## BEGIN Dataset rows

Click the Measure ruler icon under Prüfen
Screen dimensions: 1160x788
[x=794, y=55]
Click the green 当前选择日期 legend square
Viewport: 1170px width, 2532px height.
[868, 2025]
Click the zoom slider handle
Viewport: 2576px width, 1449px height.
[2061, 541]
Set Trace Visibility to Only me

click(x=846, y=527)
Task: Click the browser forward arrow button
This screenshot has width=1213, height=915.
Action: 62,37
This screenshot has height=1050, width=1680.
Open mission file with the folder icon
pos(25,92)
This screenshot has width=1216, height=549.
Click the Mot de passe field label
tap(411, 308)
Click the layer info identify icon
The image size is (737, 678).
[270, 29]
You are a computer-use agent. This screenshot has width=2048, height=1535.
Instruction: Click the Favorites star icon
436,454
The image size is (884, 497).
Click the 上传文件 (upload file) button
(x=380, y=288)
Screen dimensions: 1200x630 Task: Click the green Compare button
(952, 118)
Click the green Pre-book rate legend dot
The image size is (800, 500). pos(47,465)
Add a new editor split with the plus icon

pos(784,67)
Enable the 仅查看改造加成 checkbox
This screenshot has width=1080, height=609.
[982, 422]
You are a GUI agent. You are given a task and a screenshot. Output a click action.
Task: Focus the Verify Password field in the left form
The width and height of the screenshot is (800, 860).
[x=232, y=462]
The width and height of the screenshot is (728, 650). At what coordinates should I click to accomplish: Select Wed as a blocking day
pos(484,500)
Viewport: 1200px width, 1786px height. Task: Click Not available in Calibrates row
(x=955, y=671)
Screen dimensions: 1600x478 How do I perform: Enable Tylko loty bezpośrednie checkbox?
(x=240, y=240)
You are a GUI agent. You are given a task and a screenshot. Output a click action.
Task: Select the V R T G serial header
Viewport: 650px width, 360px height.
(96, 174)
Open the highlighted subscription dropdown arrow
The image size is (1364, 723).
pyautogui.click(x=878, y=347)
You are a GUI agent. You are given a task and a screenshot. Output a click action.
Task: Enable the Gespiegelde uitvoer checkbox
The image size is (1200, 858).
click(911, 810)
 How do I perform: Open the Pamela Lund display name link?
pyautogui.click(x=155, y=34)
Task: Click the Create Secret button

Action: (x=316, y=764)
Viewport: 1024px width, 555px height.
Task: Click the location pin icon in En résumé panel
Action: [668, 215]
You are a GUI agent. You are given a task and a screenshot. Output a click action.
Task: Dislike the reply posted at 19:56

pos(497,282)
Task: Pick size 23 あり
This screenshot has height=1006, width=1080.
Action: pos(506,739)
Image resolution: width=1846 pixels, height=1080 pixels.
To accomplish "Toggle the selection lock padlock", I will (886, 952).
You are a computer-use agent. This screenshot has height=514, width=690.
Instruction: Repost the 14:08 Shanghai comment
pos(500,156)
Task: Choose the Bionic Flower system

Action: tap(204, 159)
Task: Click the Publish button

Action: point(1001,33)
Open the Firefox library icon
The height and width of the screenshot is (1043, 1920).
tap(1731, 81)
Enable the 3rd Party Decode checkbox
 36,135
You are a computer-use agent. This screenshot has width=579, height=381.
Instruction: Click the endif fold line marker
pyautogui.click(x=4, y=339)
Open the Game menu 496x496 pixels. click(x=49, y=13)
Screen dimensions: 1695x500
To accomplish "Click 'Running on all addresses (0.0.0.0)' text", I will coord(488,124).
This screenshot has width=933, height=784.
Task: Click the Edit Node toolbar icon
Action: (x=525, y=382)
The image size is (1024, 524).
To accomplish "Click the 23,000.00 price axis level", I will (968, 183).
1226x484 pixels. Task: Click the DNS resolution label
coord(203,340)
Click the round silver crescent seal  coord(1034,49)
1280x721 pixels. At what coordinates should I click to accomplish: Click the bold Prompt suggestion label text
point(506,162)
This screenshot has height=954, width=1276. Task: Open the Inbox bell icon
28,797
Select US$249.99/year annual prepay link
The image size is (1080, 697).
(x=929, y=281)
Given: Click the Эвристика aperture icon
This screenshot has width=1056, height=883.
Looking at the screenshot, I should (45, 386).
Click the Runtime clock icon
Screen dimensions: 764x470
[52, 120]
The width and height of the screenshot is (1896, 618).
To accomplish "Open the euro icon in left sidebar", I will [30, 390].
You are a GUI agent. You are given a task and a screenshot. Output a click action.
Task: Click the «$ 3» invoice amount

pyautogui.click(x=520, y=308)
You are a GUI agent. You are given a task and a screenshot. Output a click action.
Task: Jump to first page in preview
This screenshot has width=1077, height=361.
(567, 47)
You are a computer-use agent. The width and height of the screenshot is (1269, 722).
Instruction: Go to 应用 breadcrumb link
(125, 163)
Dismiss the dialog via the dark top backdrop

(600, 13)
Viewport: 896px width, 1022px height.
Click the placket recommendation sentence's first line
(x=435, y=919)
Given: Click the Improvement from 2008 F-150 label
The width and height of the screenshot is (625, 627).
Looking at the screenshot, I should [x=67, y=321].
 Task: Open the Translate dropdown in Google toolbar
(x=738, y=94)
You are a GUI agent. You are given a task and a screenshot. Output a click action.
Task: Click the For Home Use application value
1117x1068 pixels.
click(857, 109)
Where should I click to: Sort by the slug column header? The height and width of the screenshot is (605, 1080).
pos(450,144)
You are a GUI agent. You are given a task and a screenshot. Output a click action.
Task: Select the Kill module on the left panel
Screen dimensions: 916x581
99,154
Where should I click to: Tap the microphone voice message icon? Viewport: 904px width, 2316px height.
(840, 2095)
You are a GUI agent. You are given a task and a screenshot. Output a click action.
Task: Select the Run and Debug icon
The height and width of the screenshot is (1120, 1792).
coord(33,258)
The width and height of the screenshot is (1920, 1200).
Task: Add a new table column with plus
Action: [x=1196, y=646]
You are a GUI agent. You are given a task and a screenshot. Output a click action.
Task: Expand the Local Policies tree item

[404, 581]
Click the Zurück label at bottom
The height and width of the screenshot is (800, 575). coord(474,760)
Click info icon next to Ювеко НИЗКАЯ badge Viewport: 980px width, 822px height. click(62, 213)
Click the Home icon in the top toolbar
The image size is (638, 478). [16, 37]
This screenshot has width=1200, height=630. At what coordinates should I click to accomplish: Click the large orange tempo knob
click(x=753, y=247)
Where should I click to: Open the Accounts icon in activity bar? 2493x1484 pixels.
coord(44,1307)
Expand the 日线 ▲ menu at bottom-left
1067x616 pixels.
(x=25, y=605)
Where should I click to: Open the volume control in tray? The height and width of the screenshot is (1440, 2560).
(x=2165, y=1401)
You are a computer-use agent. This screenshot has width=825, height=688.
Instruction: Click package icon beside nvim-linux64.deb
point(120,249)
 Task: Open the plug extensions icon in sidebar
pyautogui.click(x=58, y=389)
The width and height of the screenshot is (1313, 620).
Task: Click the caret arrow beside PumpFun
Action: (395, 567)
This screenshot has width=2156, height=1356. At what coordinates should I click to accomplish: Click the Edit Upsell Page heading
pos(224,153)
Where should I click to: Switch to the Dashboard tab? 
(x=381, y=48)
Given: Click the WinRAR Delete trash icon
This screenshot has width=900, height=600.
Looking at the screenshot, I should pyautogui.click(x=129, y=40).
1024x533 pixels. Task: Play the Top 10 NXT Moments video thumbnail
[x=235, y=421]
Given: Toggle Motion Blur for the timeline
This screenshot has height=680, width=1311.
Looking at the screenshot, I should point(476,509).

## END Dataset rows

**Problem statement:** Extract every line of the material above and reproduce each one unchanged, from the first to the last.

**Task solution:**
Click the Measure ruler icon under Prüfen
Screen dimensions: 1160x788
[x=794, y=55]
Click the green 当前选择日期 legend square
Viewport: 1170px width, 2532px height.
[868, 2025]
Click the zoom slider handle
Viewport: 2576px width, 1449px height.
[2061, 541]
Set Trace Visibility to Only me

click(x=846, y=527)
Task: Click the browser forward arrow button
This screenshot has width=1213, height=915.
Action: 62,37
This screenshot has height=1050, width=1680.
Open mission file with the folder icon
pos(25,92)
This screenshot has width=1216, height=549.
Click the Mot de passe field label
tap(411, 308)
Click the layer info identify icon
The image size is (737, 678).
[270, 29]
You are a computer-use agent. This screenshot has width=2048, height=1535.
Instruction: Click the Favorites star icon
436,454
The image size is (884, 497).
Click the 上传文件 (upload file) button
(x=380, y=288)
Screen dimensions: 1200x630 Task: Click the green Compare button
(952, 118)
Click the green Pre-book rate legend dot
The image size is (800, 500). pos(47,465)
Add a new editor split with the plus icon

pos(784,67)
Enable the 仅查看改造加成 checkbox
This screenshot has width=1080, height=609.
[982, 422]
You are a GUI agent. You are given a task and a screenshot. Output a click action.
Task: Focus the Verify Password field in the left form
The width and height of the screenshot is (800, 860).
[x=232, y=462]
The width and height of the screenshot is (728, 650). At what coordinates should I click to accomplish: Select Wed as a blocking day
pos(484,500)
Viewport: 1200px width, 1786px height. Task: Click Not available in Calibrates row
(x=955, y=671)
Screen dimensions: 1600x478 How do I perform: Enable Tylko loty bezpośrednie checkbox?
(x=240, y=240)
You are a GUI agent. You are given a task and a screenshot. Output a click action.
Task: Select the V R T G serial header
Viewport: 650px width, 360px height.
(96, 174)
Open the highlighted subscription dropdown arrow
The image size is (1364, 723).
pyautogui.click(x=878, y=347)
You are a GUI agent. You are given a task and a screenshot. Output a click action.
Task: Enable the Gespiegelde uitvoer checkbox
The image size is (1200, 858).
click(911, 810)
 How do I perform: Open the Pamela Lund display name link?
pyautogui.click(x=155, y=34)
Task: Click the Create Secret button

Action: (x=316, y=764)
Viewport: 1024px width, 555px height.
Task: Click the location pin icon in En résumé panel
Action: [668, 215]
You are a GUI agent. You are given a task and a screenshot. Output a click action.
Task: Dislike the reply posted at 19:56

pos(497,282)
Task: Pick size 23 あり
This screenshot has height=1006, width=1080.
Action: pos(506,739)
Image resolution: width=1846 pixels, height=1080 pixels.
To accomplish "Toggle the selection lock padlock", I will (886, 952).
You are a computer-use agent. This screenshot has height=514, width=690.
Instruction: Repost the 14:08 Shanghai comment
pos(500,156)
Task: Choose the Bionic Flower system

Action: tap(204, 159)
Task: Click the Publish button

Action: point(1001,33)
Open the Firefox library icon
The height and width of the screenshot is (1043, 1920).
tap(1731, 81)
Enable the 3rd Party Decode checkbox
 36,135
You are a computer-use agent. This screenshot has width=579, height=381.
Instruction: Click the endif fold line marker
pyautogui.click(x=4, y=339)
Open the Game menu 496x496 pixels. click(x=49, y=13)
Screen dimensions: 1695x500
To accomplish "Click 'Running on all addresses (0.0.0.0)' text", I will coord(488,124).
This screenshot has width=933, height=784.
Task: Click the Edit Node toolbar icon
Action: (x=525, y=382)
The image size is (1024, 524).
To accomplish "Click the 23,000.00 price axis level", I will (968, 183).
1226x484 pixels. Task: Click the DNS resolution label
coord(203,340)
Click the round silver crescent seal  coord(1034,49)
1280x721 pixels. At what coordinates should I click to accomplish: Click the bold Prompt suggestion label text
point(506,162)
This screenshot has height=954, width=1276. Task: Open the Inbox bell icon
28,797
Select US$249.99/year annual prepay link
The image size is (1080, 697).
(x=929, y=281)
Given: Click the Эвристика aperture icon
This screenshot has width=1056, height=883.
Looking at the screenshot, I should (45, 386).
Click the Runtime clock icon
Screen dimensions: 764x470
[52, 120]
The width and height of the screenshot is (1896, 618).
To accomplish "Open the euro icon in left sidebar", I will [30, 390].
You are a GUI agent. You are given a task and a screenshot. Output a click action.
Task: Click the «$ 3» invoice amount

pyautogui.click(x=520, y=308)
You are a GUI agent. You are given a task and a screenshot. Output a click action.
Task: Jump to first page in preview
This screenshot has width=1077, height=361.
(567, 47)
You are a computer-use agent. The width and height of the screenshot is (1269, 722).
Instruction: Go to 应用 breadcrumb link
(125, 163)
Dismiss the dialog via the dark top backdrop

(600, 13)
Viewport: 896px width, 1022px height.
Click the placket recommendation sentence's first line
(x=435, y=919)
Given: Click the Improvement from 2008 F-150 label
The width and height of the screenshot is (625, 627).
Looking at the screenshot, I should [x=67, y=321].
 Task: Open the Translate dropdown in Google toolbar
(x=738, y=94)
You are a GUI agent. You are given a task and a screenshot. Output a click action.
Task: Click the For Home Use application value
1117x1068 pixels.
click(857, 109)
Where should I click to: Sort by the slug column header? The height and width of the screenshot is (605, 1080).
pos(450,144)
You are a GUI agent. You are given a task and a screenshot. Output a click action.
Task: Select the Kill module on the left panel
Screen dimensions: 916x581
99,154
Where should I click to: Tap the microphone voice message icon? Viewport: 904px width, 2316px height.
(840, 2095)
You are a GUI agent. You are given a task and a screenshot. Output a click action.
Task: Select the Run and Debug icon
The height and width of the screenshot is (1120, 1792).
coord(33,258)
The width and height of the screenshot is (1920, 1200).
Task: Add a new table column with plus
Action: [x=1196, y=646]
You are a GUI agent. You are given a task and a screenshot. Output a click action.
Task: Expand the Local Policies tree item

[404, 581]
Click the Zurück label at bottom
The height and width of the screenshot is (800, 575). coord(474,760)
Click info icon next to Ювеко НИЗКАЯ badge Viewport: 980px width, 822px height. click(62, 213)
Click the Home icon in the top toolbar
The image size is (638, 478). [16, 37]
This screenshot has width=1200, height=630. At what coordinates should I click to accomplish: Click the large orange tempo knob
click(x=753, y=247)
Where should I click to: Open the Accounts icon in activity bar? 2493x1484 pixels.
coord(44,1307)
Expand the 日线 ▲ menu at bottom-left
1067x616 pixels.
(x=25, y=605)
Where should I click to: Open the volume control in tray? The height and width of the screenshot is (1440, 2560).
(x=2165, y=1401)
You are a computer-use agent. This screenshot has width=825, height=688.
Instruction: Click package icon beside nvim-linux64.deb
point(120,249)
 Task: Open the plug extensions icon in sidebar
pyautogui.click(x=58, y=389)
The width and height of the screenshot is (1313, 620).
Task: Click the caret arrow beside PumpFun
Action: (395, 567)
This screenshot has width=2156, height=1356. At what coordinates should I click to accomplish: Click the Edit Upsell Page heading
pos(224,153)
Where should I click to: Switch to the Dashboard tab? 
(x=381, y=48)
Given: Click the WinRAR Delete trash icon
This screenshot has width=900, height=600.
Looking at the screenshot, I should pyautogui.click(x=129, y=40).
1024x533 pixels. Task: Play the Top 10 NXT Moments video thumbnail
[x=235, y=421]
Given: Toggle Motion Blur for the timeline
This screenshot has height=680, width=1311.
Looking at the screenshot, I should point(476,509).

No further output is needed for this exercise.